Раньше я ему не прощала дефицита любовной лирики, а теперь — только благодарна. Потому что весь его лиризм ушел в социальность, а это куда как интереснее — теперь, когда былой социальности не вернуть. Дух коллективизма эпохи шел на пользу очевидному свойству Слуцкого отзываться на тяжесть существования других. Может быть, это доброта, а может быть, то были просто “нервы” — повышенная чувствительность к боли другого. За себя как-то спокойнее, чем за “счастье сотен тысяч”. Хоть и сказал он о себе: “Фактовик, натуралист, эмпирик, / а не беспардонный лирик! / Малое знаточество свое / не сменяю на вранье”, — был он вполне лирик, когда дело касалось солидарности с горем. Ведь как завершает он вышеупомянутый постскриптум к истории о лошадях в океане?

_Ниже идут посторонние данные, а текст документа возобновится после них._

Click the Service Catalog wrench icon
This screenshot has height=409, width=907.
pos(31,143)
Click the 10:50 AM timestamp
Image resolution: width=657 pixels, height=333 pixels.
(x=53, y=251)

Оказывается, лошади все-таки не утонули. Пока. “Я плыву рядом с ними, волну рассекаю, / я плыву с лошадьми, вместе с нами беда, / лошадиная и людская. / И покуда плывут — вместе с ними и я на плаву: / для забвения нету причины, / но мгновения лишнего не проживу, / когда канут в пучину”.
Не любовный лирик, о женщинах писал он немало. Об одиноких, богом забытых. О русских бабах и еврейских тоже, о “старухах без стариков”, о матерях-одиночках, о неудачливых “девчонках”. Невидным стихом под стать невидным героиням. “Я рассказать еще могу, / Как походя их топчут воины: / За белой булки полкило, / За то, что любит крепко, / За просто так, за понесло / Как половодьем щепку”.
От него не осталось любовной лирики, но зато осталось нечто более редкое, драгоценное — лирика о “культе личности”. Именно лирика, особенно “Хозяин” лиричен. “Когда меня он плакать заставлял, / Ему казалось: я притворно плачу. / Когда пред ним я голову склонял, / Ему казалось: я усмешку прячу”. После разоблачения “культа” “Хозяин” заметно сбавил в звуке, но прошло полвека, и вот он уже звучит с двойной… нет, не громкостью, а проникновенностью. Говорят и те баснословные года, и вечная коллизия: человек и власть. Главное же — говорит человек Борис Слуцкий как он есть.